The Apostle Peter, of course, had to learn such radical self-denial; he had to turn himself over completely to God’s will, allowing God’s will to manifest itself in and through him. When he did so, he did not seek his own annihilation, his own death; indeed, he sought to preserve his life so long as God desired him to continue to be in the world, which is why he could and would rejoice when he was freed from his imprisonment (cf. Acts 12:5-11). When he saw God’s grace was at work in his life, he knew that it was not given for himself alone, but rather, it was something he was to use for the sake of  others. He was saved in order to continue his role in the church, to continue his evangelical mission, and spread grace throughout the world; and because he did so, even the instruments of his persecution, his chains, were transformed and became vessels of grace, bringing spiritual and physical healing to many who have come into their presence.

Paul also taught the value of self-denial, sometimes as an embrace of the cross, but sometimes through an examination of the positive development which emerges once one has turned away from selfishness: “Put on then, as God’s chosen ones, holy and beloved, compassion, kindness, lowliness, meekness, and patience, forbearing one another and, if one has a complaint against another, forgiving each other; as the Lord has forgiven you, so you also must forgive. And above all these put on love, which binds everything together in perfect harmony” (Col. 3:12-14 RSV).
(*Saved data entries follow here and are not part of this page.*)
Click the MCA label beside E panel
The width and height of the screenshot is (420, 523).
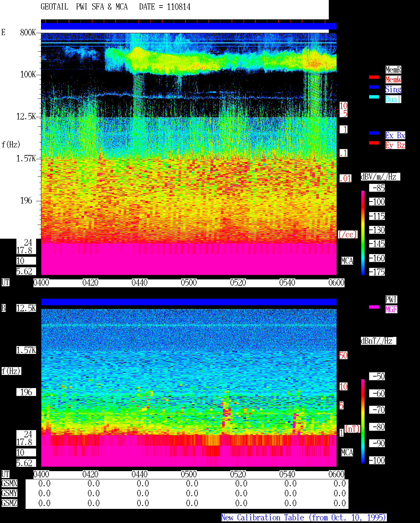point(347,261)
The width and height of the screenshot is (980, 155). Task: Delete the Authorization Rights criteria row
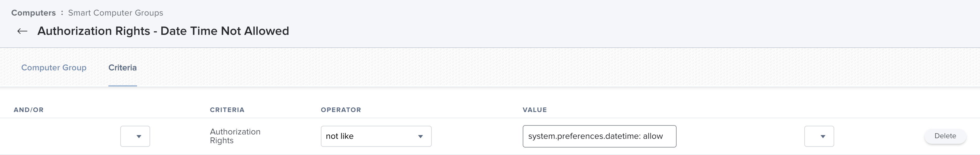coord(945,136)
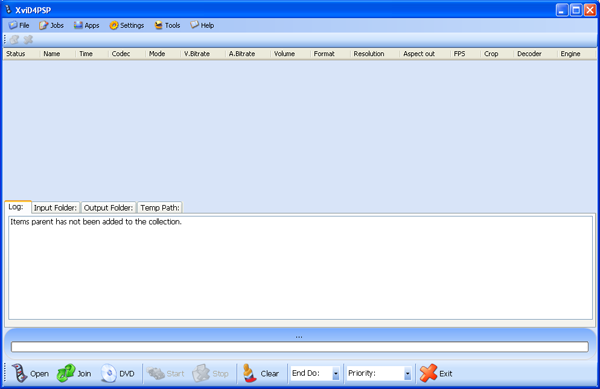Click the greyed-out Start icon

155,373
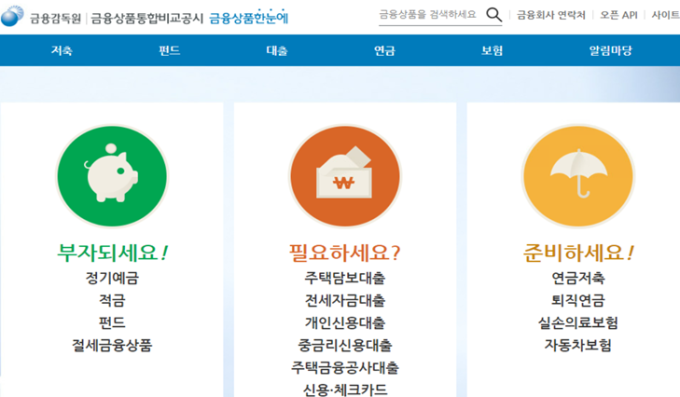Select the 실손의료보험 link

click(578, 323)
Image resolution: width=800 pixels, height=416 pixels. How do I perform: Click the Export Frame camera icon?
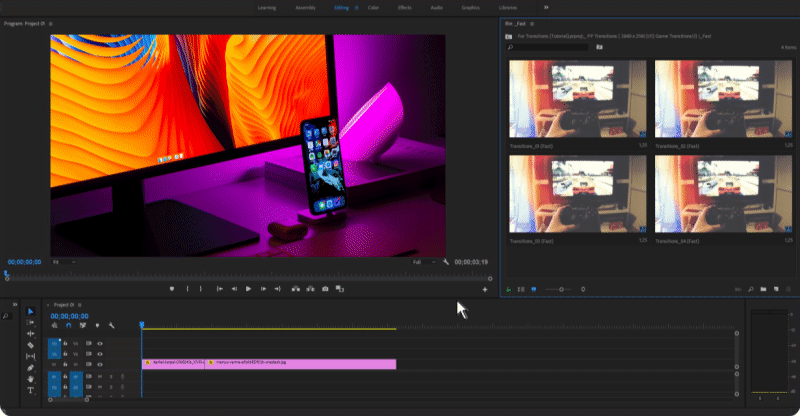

When we are so attached to ourselves, we become prideful, and that pride has us lose sight of others and their needs. We become argumentative and boastful, trying to make ourselves look greater than everyone else around us. We find ourselves incapable of helping others unless we think there is something in it for us. We are called to put aside all such selfishness. We must die to the self to rise as persons in Christ, and once we do so, we will find all that we have given up  is as nothing in comparison to what we shall gain. We hear this, of course, while we are still selfish, still self-seeking, and so we are encourage to follow after Christ because we desire the reward we are told we will receive. Thus, in a way, our selfishness encourages us to follow after Christ and do away with our selfishness; that is, our selfishness is in some way defeated by itself, even as death is defeated in and through the death of Christ. We will follow the path given to us for selfish reasons and slowly find ourselves denying ourselves, overcoming our selfishness, until at last, we find ourselves in the state of being which God desires for us, and there we truly will get the reward we have been promised but we will find our interaction with it and engagement with it will differ from the way we first envisioned it.  We will be rewarded, but we will not hoard up all the rewards we receive for ourselves, rather, we will understand truly they are best when shared, helping others attain what we have attained.